begin
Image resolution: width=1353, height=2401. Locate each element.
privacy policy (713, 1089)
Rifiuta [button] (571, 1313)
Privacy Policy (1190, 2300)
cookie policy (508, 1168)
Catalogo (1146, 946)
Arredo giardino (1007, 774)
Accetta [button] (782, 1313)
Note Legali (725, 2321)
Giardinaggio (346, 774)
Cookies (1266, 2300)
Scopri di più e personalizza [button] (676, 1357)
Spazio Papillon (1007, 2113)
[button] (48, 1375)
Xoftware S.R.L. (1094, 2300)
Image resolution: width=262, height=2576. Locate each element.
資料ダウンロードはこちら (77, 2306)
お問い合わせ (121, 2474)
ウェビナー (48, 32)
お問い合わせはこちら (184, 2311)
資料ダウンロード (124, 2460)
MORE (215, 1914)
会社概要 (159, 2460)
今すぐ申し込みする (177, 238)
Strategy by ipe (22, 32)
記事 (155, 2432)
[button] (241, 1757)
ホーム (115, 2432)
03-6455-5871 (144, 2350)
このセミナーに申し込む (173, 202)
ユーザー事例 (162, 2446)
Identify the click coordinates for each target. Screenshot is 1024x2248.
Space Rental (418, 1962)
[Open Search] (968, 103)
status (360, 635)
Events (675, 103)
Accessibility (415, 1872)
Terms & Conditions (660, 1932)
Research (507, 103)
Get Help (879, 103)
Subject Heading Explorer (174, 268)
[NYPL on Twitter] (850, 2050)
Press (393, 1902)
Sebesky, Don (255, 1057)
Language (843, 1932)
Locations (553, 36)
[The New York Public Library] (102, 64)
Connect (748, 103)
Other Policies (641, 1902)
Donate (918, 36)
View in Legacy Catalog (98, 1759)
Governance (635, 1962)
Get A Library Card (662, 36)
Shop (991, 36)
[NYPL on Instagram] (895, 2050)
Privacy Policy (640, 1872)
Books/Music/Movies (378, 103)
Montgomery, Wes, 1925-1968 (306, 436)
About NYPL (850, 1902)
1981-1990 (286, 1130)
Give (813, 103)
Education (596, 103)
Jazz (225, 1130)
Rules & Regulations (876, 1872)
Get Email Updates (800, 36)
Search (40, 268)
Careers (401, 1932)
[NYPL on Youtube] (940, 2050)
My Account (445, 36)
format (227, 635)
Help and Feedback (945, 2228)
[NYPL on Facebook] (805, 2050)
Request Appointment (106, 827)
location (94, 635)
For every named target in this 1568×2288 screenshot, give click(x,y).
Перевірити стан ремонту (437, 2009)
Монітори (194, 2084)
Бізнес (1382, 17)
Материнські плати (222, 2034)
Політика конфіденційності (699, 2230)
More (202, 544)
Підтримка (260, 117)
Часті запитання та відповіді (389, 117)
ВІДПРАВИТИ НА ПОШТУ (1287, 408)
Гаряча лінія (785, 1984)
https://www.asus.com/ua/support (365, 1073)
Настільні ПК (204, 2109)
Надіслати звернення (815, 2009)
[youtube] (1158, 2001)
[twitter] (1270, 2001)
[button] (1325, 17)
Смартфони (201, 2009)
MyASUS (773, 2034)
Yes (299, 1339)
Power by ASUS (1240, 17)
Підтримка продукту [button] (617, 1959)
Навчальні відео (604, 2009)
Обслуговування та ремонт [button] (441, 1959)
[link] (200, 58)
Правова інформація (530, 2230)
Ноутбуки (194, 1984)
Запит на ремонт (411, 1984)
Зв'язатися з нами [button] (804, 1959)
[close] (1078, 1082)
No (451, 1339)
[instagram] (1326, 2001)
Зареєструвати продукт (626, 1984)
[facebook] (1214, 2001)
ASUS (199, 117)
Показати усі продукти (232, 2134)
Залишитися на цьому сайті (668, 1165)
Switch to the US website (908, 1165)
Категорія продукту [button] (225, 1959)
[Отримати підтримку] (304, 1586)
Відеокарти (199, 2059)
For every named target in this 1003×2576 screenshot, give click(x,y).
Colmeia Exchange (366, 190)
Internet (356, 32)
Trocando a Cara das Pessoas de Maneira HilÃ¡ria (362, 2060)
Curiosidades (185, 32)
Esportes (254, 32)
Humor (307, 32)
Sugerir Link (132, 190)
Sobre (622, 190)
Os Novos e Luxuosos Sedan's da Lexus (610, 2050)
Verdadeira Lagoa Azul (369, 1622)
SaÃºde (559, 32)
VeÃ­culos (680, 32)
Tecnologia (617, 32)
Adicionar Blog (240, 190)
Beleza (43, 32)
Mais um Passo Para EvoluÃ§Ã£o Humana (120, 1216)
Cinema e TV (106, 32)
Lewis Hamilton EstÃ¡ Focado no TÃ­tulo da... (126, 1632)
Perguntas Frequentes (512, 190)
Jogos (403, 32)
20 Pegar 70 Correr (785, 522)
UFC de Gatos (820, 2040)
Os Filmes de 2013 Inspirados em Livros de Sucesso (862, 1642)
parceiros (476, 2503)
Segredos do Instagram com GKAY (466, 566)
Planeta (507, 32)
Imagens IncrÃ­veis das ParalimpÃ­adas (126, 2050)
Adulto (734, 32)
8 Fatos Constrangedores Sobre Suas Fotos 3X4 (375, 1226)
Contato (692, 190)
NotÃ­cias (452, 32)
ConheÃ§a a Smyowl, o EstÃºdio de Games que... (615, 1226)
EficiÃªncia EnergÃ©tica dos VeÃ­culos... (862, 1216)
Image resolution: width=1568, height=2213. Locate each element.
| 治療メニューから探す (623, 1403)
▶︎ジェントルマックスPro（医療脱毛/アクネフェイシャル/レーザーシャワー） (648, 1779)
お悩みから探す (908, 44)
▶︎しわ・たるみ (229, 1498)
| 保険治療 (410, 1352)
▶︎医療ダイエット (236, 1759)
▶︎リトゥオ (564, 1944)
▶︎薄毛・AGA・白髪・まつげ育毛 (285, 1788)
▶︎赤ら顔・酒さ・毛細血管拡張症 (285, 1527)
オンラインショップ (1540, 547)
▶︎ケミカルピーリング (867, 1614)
end
_PROBLEM DESCRIPTION_
Give every one of the records above as a JSON list of strings, one string per line, with blank lines left out.

_SOLUTION FOR THIS PROBLEM_
[
  "Image resolution: width=1353, height=2401. Locate each element.",
  "privacy policy (713, 1089)",
  "Rifiuta [button] (571, 1313)",
  "Privacy Policy (1190, 2300)",
  "cookie policy (508, 1168)",
  "Catalogo (1146, 946)",
  "Arredo giardino (1007, 774)",
  "Accetta [button] (782, 1313)",
  "Note Legali (725, 2321)",
  "Giardinaggio (346, 774)",
  "Cookies (1266, 2300)",
  "Scopri di più e personalizza [button] (676, 1357)",
  "Spazio Papillon (1007, 2113)",
  "[button] (48, 1375)",
  "Xoftware S.R.L. (1094, 2300)",
  "Image resolution: width=262, height=2576. Locate each element.",
  "資料ダウンロードはこちら (77, 2306)",
  "お問い合わせ (121, 2474)",
  "ウェビナー (48, 32)",
  "お問い合わせはこちら (184, 2311)",
  "資料ダウンロード (124, 2460)",
  "MORE (215, 1914)",
  "会社概要 (159, 2460)",
  "今すぐ申し込みする (177, 238)",
  "Strategy by ipe (22, 32)",
  "記事 (155, 2432)",
  "[button] (241, 1757)",
  "ホーム (115, 2432)",
  "03-6455-5871 (144, 2350)",
  "このセミナーに申し込む (173, 202)",
  "ユーザー事例 (162, 2446)",
  "Identify the click coordinates for each target. Screenshot is 1024x2248.",
  "Space Rental (418, 1962)",
  "[Open Search] (968, 103)",
  "status (360, 635)",
  "Events (675, 103)",
  "Accessibility (415, 1872)",
  "Terms & Conditions (660, 1932)",
  "Research (507, 103)",
  "Get Help (879, 103)",
  "Subject Heading Explorer (174, 268)",
  "[NYPL on Twitter] (850, 2050)",
  "Press (393, 1902)",
  "Sebesky, Don (255, 1057)",
  "Language (843, 1932)",
  "Locations (553, 36)",
  "[The New York Public Library] (102, 64)",
  "Connect (748, 103)",
  "Other Policies (641, 1902)",
  "Donate (918, 36)",
  "View in Legacy Catalog (98, 1759)",
  "Governance (635, 1962)",
  "Get A Library Card (662, 36)",
  "Shop (991, 36)",
  "[NYPL on Instagram] (895, 2050)",
  "Privacy Policy (640, 1872)",
  "Books/Music/Movies (378, 103)",
  "Montgomery, Wes, 1925-1968 (306, 436)",
  "About NYPL (850, 1902)",
  "1981-1990 (286, 1130)",
  "Give (813, 103)",
  "Education (596, 103)",
  "Jazz (225, 1130)",
  "Rules & Regulations (876, 1872)",
  "Get Email Updates (800, 36)",
  "Search (40, 268)",
  "Careers (401, 1932)",
  "[NYPL on Youtube] (940, 2050)",
  "My Account (445, 36)",
  "format (227, 635)",
  "Help and Feedback (945, 2228)",
  "[NYPL on Facebook] (805, 2050)",
  "Request Appointment (106, 827)",
  "location (94, 635)",
  "For every named target in this 1568×2288 screenshot, give click(x,y).",
  "Перевірити стан ремонту (437, 2009)",
  "Монітори (194, 2084)",
  "Бізнес (1382, 17)",
  "Материнські плати (222, 2034)",
  "Політика конфіденційності (699, 2230)",
  "More (202, 544)",
  "Підтримка (260, 117)",
  "Часті запитання та відповіді (389, 117)",
  "ВІДПРАВИТИ НА ПОШТУ (1287, 408)",
  "Гаряча лінія (785, 1984)",
  "https://www.asus.com/ua/support (365, 1073)",
  "Настільні ПК (204, 2109)",
  "Надіслати звернення (815, 2009)",
  "[youtube] (1158, 2001)",
  "[twitter] (1270, 2001)",
  "[button] (1325, 17)",
  "Смартфони (201, 2009)",
  "MyASUS (773, 2034)",
  "Yes (299, 1339)",
  "Power by ASUS (1240, 17)",
  "Підтримка продукту [button] (617, 1959)",
  "Навчальні відео (604, 2009)",
  "Обслуговування та ремонт [button] (441, 1959)",
  "[link] (200, 58)",
  "Правова інформація (530, 2230)",
  "Ноутбуки (194, 1984)",
  "Запит на ремонт (411, 1984)",
  "Зв'язатися з нами [button] (804, 1959)",
  "[close] (1078, 1082)",
  "No (451, 1339)",
  "[instagram] (1326, 2001)",
  "Зареєструвати продукт (626, 1984)",
  "[facebook] (1214, 2001)",
  "ASUS (199, 117)",
  "Показати усі продукти (232, 2134)",
  "Залишитися на цьому сайті (668, 1165)",
  "Switch to the US website (908, 1165)",
  "Категорія продукту [button] (225, 1959)",
  "[Отримати підтримку] (304, 1586)",
  "Відеокарти (199, 2059)",
  "For every named target in this 1003×2576 screenshot, give click(x,y).",
  "Colmeia Exchange (366, 190)",
  "Internet (356, 32)",
  "Trocando a Cara das Pessoas de Maneira HilÃ¡ria (362, 2060)",
  "Curiosidades (185, 32)",
  "Esportes (254, 32)",
  "Humor (307, 32)",
  "Sugerir Link (132, 190)",
  "Sobre (622, 190)",
  "Os Novos e Luxuosos Sedan's da Lexus (610, 2050)",
  "Verdadeira Lagoa Azul (369, 1622)",
  "SaÃºde (559, 32)",
  "VeÃ­culos (680, 32)",
  "Tecnologia (617, 32)",
  "Adicionar Blog (240, 190)",
  "Beleza (43, 32)",
  "Mais um Passo Para EvoluÃ§Ã£o Humana (120, 1216)",
  "Cinema e TV (106, 32)",
  "Lewis Hamilton EstÃ¡ Focado no TÃ­tulo da... (126, 1632)",
  "Perguntas Frequentes (512, 190)",
  "Jogos (403, 32)",
  "20 Pegar 70 Correr (785, 522)",
  "UFC de Gatos (820, 2040)",
  "Os Filmes de 2013 Inspirados em Livros de Sucesso (862, 1642)",
  "parceiros (476, 2503)",
  "Segredos do Instagram com GKAY (466, 566)",
  "Planeta (507, 32)",
  "Imagens IncrÃ­veis das ParalimpÃ­adas (126, 2050)",
  "Adulto (734, 32)",
  "8 Fatos Constrangedores Sobre Suas Fotos 3X4 (375, 1226)",
  "Contato (692, 190)",
  "NotÃ­cias (452, 32)",
  "ConheÃ§a a Smyowl, o EstÃºdio de Games que... (615, 1226)",
  "EficiÃªncia EnergÃ©tica dos VeÃ­culos... (862, 1216)",
  "Image resolution: width=1568, height=2213. Locate each element.",
  "| 治療メニューから探す (623, 1403)",
  "▶︎ジェントルマックスPro（医療脱毛/アクネフェイシャル/レーザーシャワー） (648, 1779)",
  "お悩みから探す (908, 44)",
  "▶︎しわ・たるみ (229, 1498)",
  "| 保険治療 (410, 1352)",
  "▶︎医療ダイエット (236, 1759)",
  "▶︎リトゥオ (564, 1944)",
  "▶︎薄毛・AGA・白髪・まつげ育毛 (285, 1788)",
  "▶︎赤ら顔・酒さ・毛細血管拡張症 (285, 1527)",
  "オンラインショップ (1540, 547)",
  "▶︎ケミカルピーリング (867, 1614)"
]